Looking good there DB, thicker back than the previous pics!!!.


----------



## Tinytom (Sep 16, 2005)

the_gre8t_1ne said:


> hey tom, wen i do deads on the smith, i can do alot more weight then on the free weight, i just figured that i would get more mass and strength with free weights?


It's because all the balancing is taken away from the exercise, all you have to do is just lift. I think the Smith Machine Deadlift is an exercise long forgotten by most bodybuilders because they have the powerlifters mindset. Yes free weight deads will build more core strength and power but is that what bodybuilders want? Personally I'd rather have an inch on my arms than be able to lift 10kg more.

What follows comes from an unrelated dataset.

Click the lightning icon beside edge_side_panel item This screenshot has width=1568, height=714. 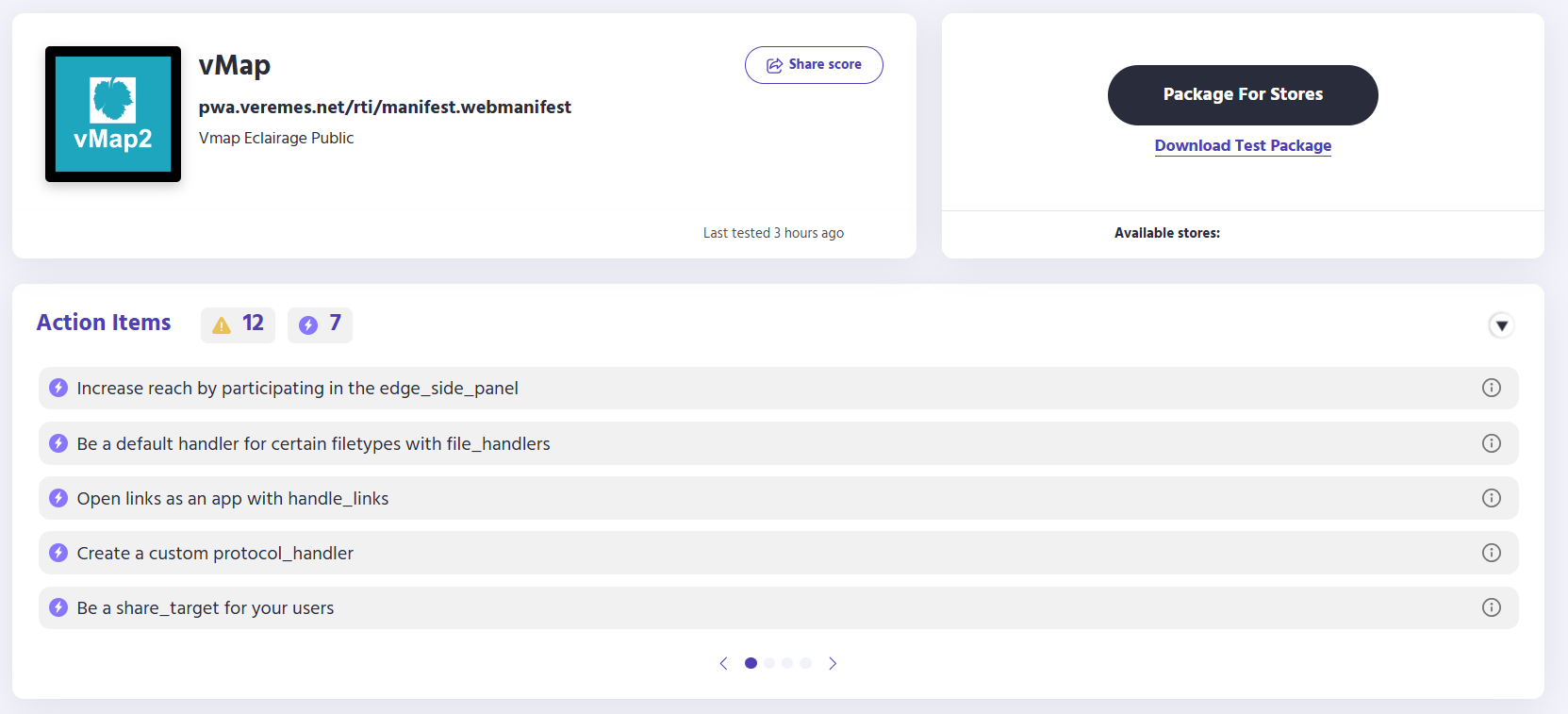(58, 388)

That's not to say that I don't do free weight deads cos I do. But sometimes I just want to rep out some heavy weight without the strain on my lower back.


----------



## the_gre8t_1ne (Apr 18, 2005)

Thanx for that, will def keep that in mind, as free weight deads take too much outa me, that has to be the only free weight exersize that does!


----------



## hackskii (Jul 27, 2003)

DB, you have nice forarms and nice big rear delts.

What no ass shots

Thanks for sharing that Tom, makes sense.

I have a thick waist but I want core strength.

I go to a chiropractor and he asked me what I was doing for lower back as he can tell it is better (alingment issues) and he said what ever you are doing to keep doing. I told him I was deadlifting and he said very good.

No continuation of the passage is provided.